I sent the following message out to the GovTrack data developers mail list. It affects anyone who uses GovTrack’s bulk raw data downloads and API.

Dear data re-users,

This is advanced notice that on July 20 I’ll be revising the terms of GovTrack’s generic license agreement by adding the following paragraph:

* During the time in which your organization is reusing GovTrack’s database, your website must block visitors referred by the websites of sponsors of the Netroots Nation conference. If you make the data available in bulk to others, your license agreement must carry over the same terms.

In techPresident today, Netroots Nation’s executive director Raven Brooks encouraged progressive advocacy groups to boycott NationBuilder, a non-partisan technology platform that helps campaigns build their websites, because NationBuilder sells services to right-leaning organizations.
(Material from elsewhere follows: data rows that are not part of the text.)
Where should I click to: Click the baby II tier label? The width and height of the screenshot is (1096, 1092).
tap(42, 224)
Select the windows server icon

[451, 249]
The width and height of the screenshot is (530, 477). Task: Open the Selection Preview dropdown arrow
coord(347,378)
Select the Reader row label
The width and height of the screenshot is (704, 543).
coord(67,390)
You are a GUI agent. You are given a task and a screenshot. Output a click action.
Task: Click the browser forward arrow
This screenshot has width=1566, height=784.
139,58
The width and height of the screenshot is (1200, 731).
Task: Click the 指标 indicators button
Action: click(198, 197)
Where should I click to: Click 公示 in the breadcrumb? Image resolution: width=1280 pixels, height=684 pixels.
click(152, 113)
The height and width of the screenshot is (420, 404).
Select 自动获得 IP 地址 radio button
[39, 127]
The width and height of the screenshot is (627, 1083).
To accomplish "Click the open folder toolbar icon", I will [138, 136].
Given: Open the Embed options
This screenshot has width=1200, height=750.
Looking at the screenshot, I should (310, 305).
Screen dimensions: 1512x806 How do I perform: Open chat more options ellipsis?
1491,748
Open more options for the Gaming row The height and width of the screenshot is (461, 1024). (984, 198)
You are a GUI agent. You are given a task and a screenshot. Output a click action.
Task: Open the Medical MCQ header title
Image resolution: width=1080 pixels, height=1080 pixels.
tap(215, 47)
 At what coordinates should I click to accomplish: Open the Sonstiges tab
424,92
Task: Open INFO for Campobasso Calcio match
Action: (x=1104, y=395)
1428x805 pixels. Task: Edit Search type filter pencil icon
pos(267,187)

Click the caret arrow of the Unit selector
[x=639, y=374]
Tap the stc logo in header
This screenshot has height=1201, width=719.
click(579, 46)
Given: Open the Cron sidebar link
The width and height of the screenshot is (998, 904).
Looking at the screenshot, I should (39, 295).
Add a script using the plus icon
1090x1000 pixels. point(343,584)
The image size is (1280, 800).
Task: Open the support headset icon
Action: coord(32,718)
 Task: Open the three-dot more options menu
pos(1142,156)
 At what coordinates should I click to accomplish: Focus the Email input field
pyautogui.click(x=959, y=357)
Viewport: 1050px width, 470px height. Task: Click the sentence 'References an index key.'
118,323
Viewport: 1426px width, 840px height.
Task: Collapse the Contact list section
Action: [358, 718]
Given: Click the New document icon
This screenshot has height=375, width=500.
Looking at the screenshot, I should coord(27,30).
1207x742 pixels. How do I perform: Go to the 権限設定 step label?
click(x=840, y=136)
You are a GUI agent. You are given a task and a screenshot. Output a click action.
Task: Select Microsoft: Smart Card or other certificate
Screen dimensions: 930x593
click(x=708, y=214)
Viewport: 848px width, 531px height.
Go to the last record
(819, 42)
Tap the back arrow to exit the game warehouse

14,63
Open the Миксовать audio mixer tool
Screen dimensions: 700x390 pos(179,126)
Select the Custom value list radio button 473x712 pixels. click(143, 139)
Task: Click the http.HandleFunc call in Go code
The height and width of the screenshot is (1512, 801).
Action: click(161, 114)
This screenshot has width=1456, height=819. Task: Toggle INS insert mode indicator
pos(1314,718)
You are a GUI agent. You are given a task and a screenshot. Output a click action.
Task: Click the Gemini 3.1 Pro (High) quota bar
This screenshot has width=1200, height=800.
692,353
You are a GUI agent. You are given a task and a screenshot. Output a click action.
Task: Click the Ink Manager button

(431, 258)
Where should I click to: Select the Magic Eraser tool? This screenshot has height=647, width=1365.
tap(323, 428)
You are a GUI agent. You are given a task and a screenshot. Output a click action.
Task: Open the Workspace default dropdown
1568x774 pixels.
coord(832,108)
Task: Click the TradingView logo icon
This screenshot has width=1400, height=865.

There’s a complicated history here that’s touched on in the techPresident article (http://techpresident.com/news/22556/nationbuilders-mammoth-deal-state-level-republican-committee-sparks-calls-boycott), but Brooks’s point seems to boil down to a belief that there can be no nonpartisan political tools.

GovTrack, and most tools that reuse its database, is a nonpartisan tool that has played an important role in political activism over the last several years on both sides of the political aisle. It is astonishing to me that anyone would think that technology infrastructure should choose sides. Especially since it appears that the sponsors of past Netroots Nations conferences have been users of nonpartisan political technology platforms like GovTrack. If they are going to boycott tools like GovTrack, they certainly won’t notice the change to GovTrack’s license terms.

Your feedback on these changes is welcome, especially if the feedback is in the style of satire. But this isn’t a joke. Ridiculous boycotts of technology startups require ridiculous responses.